A little debugging shows that the list checkpoints only contains 'virtnbdbackup.1' while the list is missing 'virtnbdbackup.0'. This might be the reason why the patch works and the original code doesn't.

abbbi commented 1 year ago

hi,

i still fail to reproduce this, 100 iterations are working just fine on my system and i have never seen such a behavior! Is /data/backup a local filesystem???

for I in $(seq 1 100); do ./virtnbdbackup -d vm1 -o /tmp/NEWBACKUP -l auto 2> /dev/null || echo "fail"; done

have never seen this happening, try to add some debug output in handleCheckpoints It really appears to me the filesystem in /data/ might not flush fast enough between runs.

Really, this is a strange case. The Process is as Follows:

1) virtnbdbackup checks the backup target directory 2) if backup level is auto, it is checked if already a full backup is within this directory 3) if full backup exists, it reads targetdir/virtualmachinename.cpt and prepares a list of checkpoints 4) if already an checkpoint exists, the checkpoint name is raised by 1 5) backup is executed and after it finishes, checkpoint file is re-written with appended new checkpoint.

The main problem here is that im unable to reproduce this situation, and i wont simply pull in some fixes before knowing the exact reasoning for what is happening here.

mortenmathiasen commented 1 year ago

Flushing is ok as all checkpoints appear in file listings.
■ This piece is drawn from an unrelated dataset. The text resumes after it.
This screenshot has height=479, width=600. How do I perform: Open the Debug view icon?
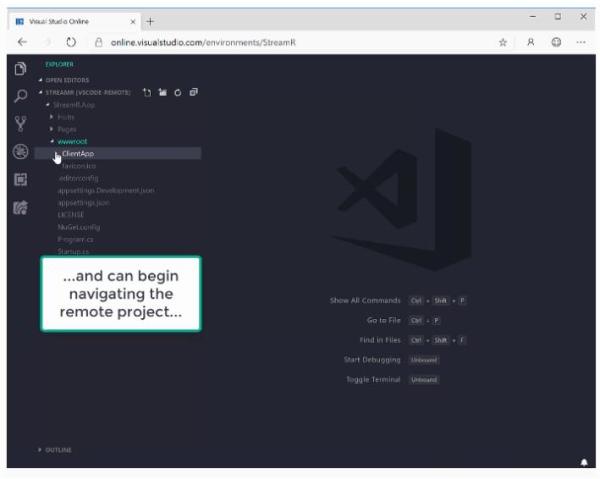click(x=20, y=152)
Maybe the issue is related to be that I do remote backup or that I am using OracleLinux?

abbbi commented 1 year ago

You are doing an remote backup, might be the reason i cant reproduce, this looks suspicous:

    checkpoints: List[str] = []                                                     
    if not lib.exists(args, cFile):                                                                                                                                                                                                                                              
        return checkpoints 

if sshClient connection is active, might be the case that it checks for the checkpoint file on the remote system, not locally and then responds with an empty checkpoint list

abbbi commented 1 year ago

can you check if the commit in mentioned branch fixes this issue for you?

mortenmathiasen commented 1 year ago

Just a moment ...

abbbi commented 1 year ago

just another, push, messed up arguments ;) branch issue89 should hopefully fix this issue

mortenmathiasen commented 1 year ago

Traceback (most recent call last): File "/bin/virtnbdbackup", line 1088, in main() File "/bin/virtnbdbackup", line 594, in main handleCheckpoints(args, virtClient, domObj) File "/bin/virtnbdbackup", line 158, in handleCheckpoints checkpoints: List[str] = readCheckpointFile(args, cptFile) File "/bin/virtnbdbackup", line 131, in readCheckpointFile if not lib.os.path.exists(args, cFile): TypeError: exists() takes 1 positional argument but 2 were given

abbbi commented 1 year ago

pull again, as noted in comment above

mortenmathiasen commented 1 year ago

Great! Branch fix solved the issue :-)